──────── EXCERPTED RECORDS ────────

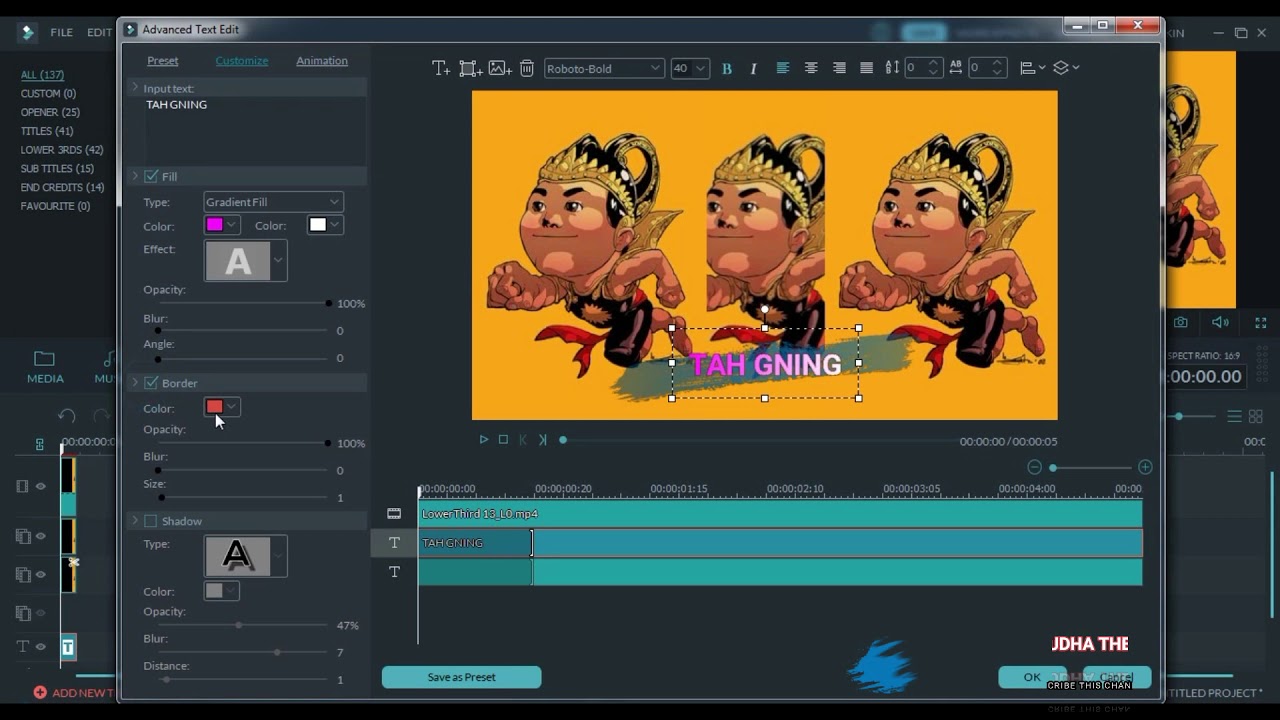This screenshot has width=1280, height=720.
Task: Switch to the Animation tab
Action: tap(322, 61)
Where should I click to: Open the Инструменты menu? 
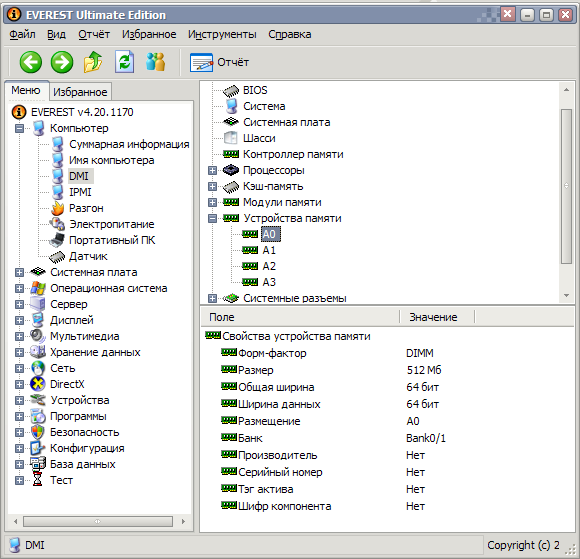pyautogui.click(x=222, y=34)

────────

**ASSIGNMENT**:
Please repeat, exactly and with nothing else, the lines from the one containing "Where should I" to the last line of the entries, both included, excluding any pictures.

**COMPLETED EXERCISE**:
Where should I click to: Open the Инструменты menu? 
pyautogui.click(x=222, y=34)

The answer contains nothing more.